Presidente da Conferência Episcopal diz que defesa do «ius soli» é resposta à dignidade de cada pessoa

Washington, 01 jul 2026 (Ecclesia) – O presidente da Conferência dos Bispos Católicos dos Estados Unidos expressou o seu “alívio” pela decisão do Supremo Tribunal norte-americano que travou a tentativa da administração Trump de limitar a atribuição de cidadania à nascença.
“As crianças não cometem qualquer culpa ao nascer nos Estados Unidos e esse decreto tê-las-ia tornado apátridas”, alertou D. Paul S. Coakley, numa entrevista ao jornal italiano ‘Avvenire’, da Igreja Católica.

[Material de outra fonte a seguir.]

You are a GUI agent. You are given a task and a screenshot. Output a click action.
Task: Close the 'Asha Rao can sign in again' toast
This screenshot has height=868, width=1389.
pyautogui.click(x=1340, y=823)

O responsável católico defendeu que as nações soberanas mantêm o direito de regular a imigração, mas advertiu que esse poder esbarra no dever inegociável de “proteger a dignidade de cada pessoa”.
“A nossa fé obriga-nos a protestar contra as leis que negam a dignidade da pessoa humana e prejudicam crianças inocentes”, acrescentou o arcebispo de Oklahoma City.
A ordem executiva assinada pelo presidente dos EUA pretendia excluir da cidadania automática os filhos de imigrantes em situação irregular ou detentores de vistos temporários, uma medida que afetaria cerca de 260 mil menores por ano.
O Supremo Tribunal rejeitou o diploma por seis votos a favor e três contra, baseando a decisão na 14.ª Emenda da Constituição, ratificada em 1868, na qual se estabelece que os filhos de cidadãos em situação ilegal ou temporária estão sujeitos à jurisdição do país e são cidadãos desde o nascimento.
Donald Trump desafiou o Congresso a avançar com legislação ordinária para acabar com a cidadania por nascimento.